## DOCUMENT EXTRACT

Terry Goldie teaches at York University. He is the author of Fear and Temptation: The Image of the Indigene in Canadian, Australian and New Zealand Literatures (1989) and Pink Snow: Homotextual Possibilities in Canadian Fiction (2003); editor of In a Queer Country: Gay and Lesbian Studies in a Canadian Context (2001) and co-editor (with Daniel David Moses) of Canadian Native Literature in English (1998). He is at present working on a book tentatively titled Lifewright: A Theoretical Sexual Autobiography.

Douglas Ivison teaches Canadian literature at Memorial University of Newfoundland. He is the editor of The Dictionary of Literary Biography 251: Canadian Fantasy and Science-Fiction Writers (2002), and has published a number of articles on nineteenth and twentieth century Canadian, American, and British literatures. He’s currently completing a book on adventure literature and spatial theory, and is also pursuing research on the representation of the urban in Canadian literature.

## GIVEN INSTRUCTION
Answer these from the contributor notes:
1. Where does Terry Goldie teach?
2. In what year was Pink Snow: Homotextual Possibilities in Canadian Fiction published?
3. At which university does Douglas Ivison teach Canadian literature?
You won't need the listing that comes next.

## INFORMATION SHOWN
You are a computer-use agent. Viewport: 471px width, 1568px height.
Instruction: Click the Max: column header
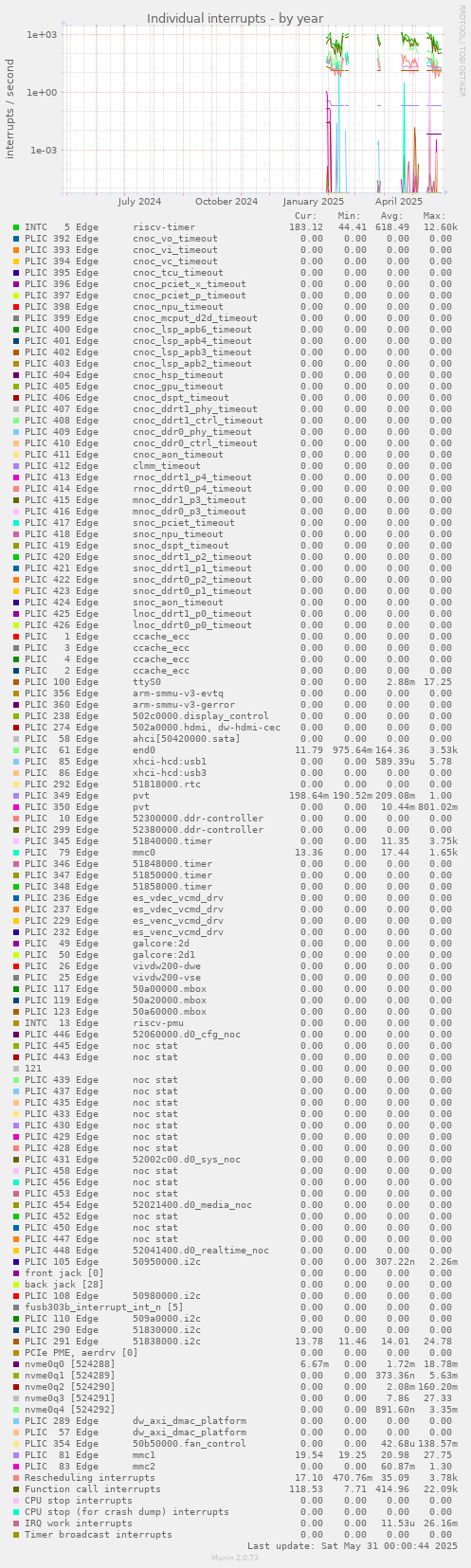click(436, 216)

## SOLVED PROBLEM
1. York University
2. 2003
3. Memorial University of Newfoundland